Factors associated with HCC development
Table 2 shows the factors associated with HCC development. The analyzed factors were age, sex, alcohol abuse, body mass index, diabetes mellitus, HCV genotype, ALBI score, FIB-4 score, AFP, eGFR, and MRE value. ALBI score ≥ −2.60 (adjusted HR [aHR] 6.303, 95% CI 2.474–16.060, P = 0.0001), FIB-4 score >3.25 (aHR 7.676, 95% CI 2.220–26.550, P = 0.0012), and MRE value ≥4.5 kPa (aHR 13.190, 95% CI 4.331–40.160, P < 0.0001) were associated with HCC development according to a univariate Cox proportional hazards model. A multivariate Cox proportional hazards model showed that an MRE value ≥4.5 kPa (aHR 7.301, 95% CI 1.994–26.730, P = 0.0027) was the only factor that was significantly associated with HCC development.
Table 2.
Factors | Univariate | Multivariate | ||||
Crude HR | 95% CI | P | Adjusted HR | 95% CI | P | |
Age | ||||||
<65 yr | 1 | |||||
≥65 yr | 1.157 | 0.421–5.046 | 0.5525 | |||
Sex | ||||||
Female | 1 | |||||
Male | 1.675 | 0.661–4.247 | 0.2773 | |||
Alcohol abuse | ||||||
Absent | 1 | |||||
Present | 0.000 | 0.000–Infinity | 0.9972 | |||
BMI | ||||||
<25 kg/m2 | 1 | |||||
≥25 kg/m2 | 0.398 | 0.091–4.739 | 0.2208 | |||
Diabetes mellitus | ||||||
Absent | 1 | |||||
Present | 2.223 | 0.643–7.688 | 0.2063 | |||
Genotype | ||||||
Type 1 | 1 | |||||
Type 2 | 0.4857 | 0.140–1.685 | 0.2551 | |||
ALBI score | ||||||
<−2.60 | 1 | |||||
≥−2.60 | 6.303 | 2.474–16.060 | 0.0001 | |||
FIB-4 score | ||||||
≤3.25 | 1 | |||||
>3.25 | 7.676 | 2.220–26.550 | 0.0012 | |||
AFP | ||||||
<5 ng/mL | 1 | |||||
≥5 ng/mL | 2.59 | 1.026–6.536 | 0.0439 | |||
eGFR | ||||||
≥60 mL/min/1.73 m2 | 1 | |||||
<60 mL/min/1.73 m2 | 1.066 | 0.350–3.252 | 0.9103 | |||
MRE | a | |||||
<4.5 kPa | 1 | 1 | ||||
≥4.5 kPa | 13.190 | 4.331–40.160 | <0.0001 | 7.301 | 1.994–26.730 | 0.0027 |
AFP, alpha-fetoprotein; ALBI, albumin-bilirubin; BMI, body mass index; CI, confidence interval; eGFR, estimated glomerular filtration rate; HR, hazard ratio; kPa, kilopascal; MRE, magnetic resonance elastography.

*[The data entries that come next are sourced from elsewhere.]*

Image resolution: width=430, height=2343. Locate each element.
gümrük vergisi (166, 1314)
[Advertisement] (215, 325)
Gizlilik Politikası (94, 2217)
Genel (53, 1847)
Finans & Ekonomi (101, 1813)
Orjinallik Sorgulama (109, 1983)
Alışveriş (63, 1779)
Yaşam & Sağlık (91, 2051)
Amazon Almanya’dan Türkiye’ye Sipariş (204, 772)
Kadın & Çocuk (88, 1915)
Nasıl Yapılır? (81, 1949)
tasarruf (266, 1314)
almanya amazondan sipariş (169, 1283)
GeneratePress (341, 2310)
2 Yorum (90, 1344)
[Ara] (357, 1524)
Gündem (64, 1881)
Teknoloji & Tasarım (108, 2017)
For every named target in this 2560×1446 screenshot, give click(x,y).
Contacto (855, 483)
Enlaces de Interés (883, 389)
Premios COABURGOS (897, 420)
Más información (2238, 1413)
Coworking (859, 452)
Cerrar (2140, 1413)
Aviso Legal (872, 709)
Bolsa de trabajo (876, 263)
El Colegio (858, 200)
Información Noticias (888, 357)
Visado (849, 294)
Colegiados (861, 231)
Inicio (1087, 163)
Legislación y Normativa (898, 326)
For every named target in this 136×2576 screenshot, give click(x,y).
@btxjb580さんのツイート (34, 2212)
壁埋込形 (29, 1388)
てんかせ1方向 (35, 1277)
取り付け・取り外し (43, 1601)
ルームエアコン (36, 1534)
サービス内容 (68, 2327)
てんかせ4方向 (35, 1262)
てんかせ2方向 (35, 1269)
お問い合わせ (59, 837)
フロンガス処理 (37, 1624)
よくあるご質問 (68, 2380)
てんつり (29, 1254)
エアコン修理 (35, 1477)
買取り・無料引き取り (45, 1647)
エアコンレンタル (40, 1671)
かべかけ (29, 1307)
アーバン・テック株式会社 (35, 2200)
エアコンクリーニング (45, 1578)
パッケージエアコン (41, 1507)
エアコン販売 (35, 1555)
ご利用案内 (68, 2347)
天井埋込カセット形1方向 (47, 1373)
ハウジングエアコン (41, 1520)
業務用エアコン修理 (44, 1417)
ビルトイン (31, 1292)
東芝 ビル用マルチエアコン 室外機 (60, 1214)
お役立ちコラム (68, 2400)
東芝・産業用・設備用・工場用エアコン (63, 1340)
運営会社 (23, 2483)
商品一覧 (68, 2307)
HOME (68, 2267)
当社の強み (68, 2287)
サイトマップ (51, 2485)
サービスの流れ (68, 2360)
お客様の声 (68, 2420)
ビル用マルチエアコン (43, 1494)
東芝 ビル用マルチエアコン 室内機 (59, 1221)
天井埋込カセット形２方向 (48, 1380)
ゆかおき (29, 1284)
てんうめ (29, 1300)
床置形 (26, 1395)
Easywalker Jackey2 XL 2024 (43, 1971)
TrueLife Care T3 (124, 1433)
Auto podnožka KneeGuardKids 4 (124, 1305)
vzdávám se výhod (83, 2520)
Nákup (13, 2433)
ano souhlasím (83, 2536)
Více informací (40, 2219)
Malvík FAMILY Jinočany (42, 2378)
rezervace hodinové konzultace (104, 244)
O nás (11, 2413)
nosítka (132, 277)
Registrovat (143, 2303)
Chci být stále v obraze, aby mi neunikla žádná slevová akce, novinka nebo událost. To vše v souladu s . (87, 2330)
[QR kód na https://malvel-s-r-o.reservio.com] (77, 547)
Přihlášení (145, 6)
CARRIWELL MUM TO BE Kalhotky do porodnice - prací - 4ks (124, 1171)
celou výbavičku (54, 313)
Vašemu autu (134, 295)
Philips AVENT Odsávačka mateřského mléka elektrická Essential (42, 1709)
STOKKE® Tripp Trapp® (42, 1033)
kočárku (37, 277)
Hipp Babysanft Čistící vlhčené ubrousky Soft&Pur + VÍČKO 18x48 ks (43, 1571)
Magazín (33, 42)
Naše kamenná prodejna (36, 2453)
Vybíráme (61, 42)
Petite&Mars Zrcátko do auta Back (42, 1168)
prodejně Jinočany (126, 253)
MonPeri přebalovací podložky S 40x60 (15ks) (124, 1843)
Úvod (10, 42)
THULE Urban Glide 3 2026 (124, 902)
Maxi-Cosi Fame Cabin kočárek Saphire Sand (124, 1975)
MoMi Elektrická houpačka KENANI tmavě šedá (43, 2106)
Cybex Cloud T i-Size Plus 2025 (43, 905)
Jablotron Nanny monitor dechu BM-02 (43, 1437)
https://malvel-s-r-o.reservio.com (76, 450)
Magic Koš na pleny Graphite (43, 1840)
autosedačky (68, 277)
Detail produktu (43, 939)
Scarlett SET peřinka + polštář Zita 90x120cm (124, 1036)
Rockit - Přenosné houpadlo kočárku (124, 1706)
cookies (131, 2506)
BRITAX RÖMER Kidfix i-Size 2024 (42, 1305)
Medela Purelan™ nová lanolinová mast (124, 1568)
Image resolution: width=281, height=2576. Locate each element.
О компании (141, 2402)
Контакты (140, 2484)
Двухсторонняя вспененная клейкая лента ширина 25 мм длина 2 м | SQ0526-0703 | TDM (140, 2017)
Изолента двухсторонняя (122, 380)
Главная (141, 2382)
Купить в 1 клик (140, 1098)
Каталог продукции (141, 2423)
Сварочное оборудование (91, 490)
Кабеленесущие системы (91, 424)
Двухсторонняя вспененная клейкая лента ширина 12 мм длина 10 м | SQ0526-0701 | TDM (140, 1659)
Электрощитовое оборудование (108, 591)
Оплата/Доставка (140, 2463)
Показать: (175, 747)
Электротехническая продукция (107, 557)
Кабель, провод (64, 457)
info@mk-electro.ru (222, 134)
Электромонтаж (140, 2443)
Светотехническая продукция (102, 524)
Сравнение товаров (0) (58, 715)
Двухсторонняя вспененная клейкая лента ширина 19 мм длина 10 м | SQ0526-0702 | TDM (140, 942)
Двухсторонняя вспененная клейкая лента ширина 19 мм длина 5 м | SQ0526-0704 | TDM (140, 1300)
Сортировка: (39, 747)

Cumulative incidence rates of HCC development according to MRE value
Figure 4a shows that the cumulative incidence rates of HCC development in patients whose MRE values were <4.5 kPa and ≥4.5 kPa were 0.0% and 4.6% at 2 years, respectively, and 0.6% and 14.2% at 4 years, respectively, indicating a significant difference (log-rank test, P < 0.0001). Figure 4b shows that the cumulative incidence rates of HCC development in patients with an FIB-4 score > 3.25 and MRE values <4.5 kPa and ≥4.5 kPa were 0.0% and 6.1% at 2 years, respectively, and 1.0% and 16.7% at 4 years, respectively, indicating a significant difference (log-rank test, P = 0.0004). The cumulative incidence rates of HCC development in patients with an FIB-4 score ≤3.25 and MRE values <4.5 kPa and ≥4.5 kPa showed no significant difference.
DISCUSSION
In this study, the liver stiffness value obtained by MRE was a significant predictive factor for the development of HCC. Liver stiffness as evaluated by MRE is influenced by the degree of both liver fibrosis and necroinflammatory activity. Elevated ALT levels corresponding to necroinflammatory activity are known to decline significantly from baseline to SVR (38). Therefore, Higuchi et al. (39) adopted MRE values at SVR that were minimally affected by necroinflammation and demonstrated that liver stiffness was an independent predictor of HCC development. We performed MRE before DAA therapy and at the time of SVR confirmation to determine what MRE value would be useful for predicting HCC development. The MRE value at the time of SVR was 0.3 kPa lower than that before DAA therapy. However, there was no difference in the predictive ability between the 2 values. For this reason, we used the MRE value before DAA therapy to analyze carcinogenicity.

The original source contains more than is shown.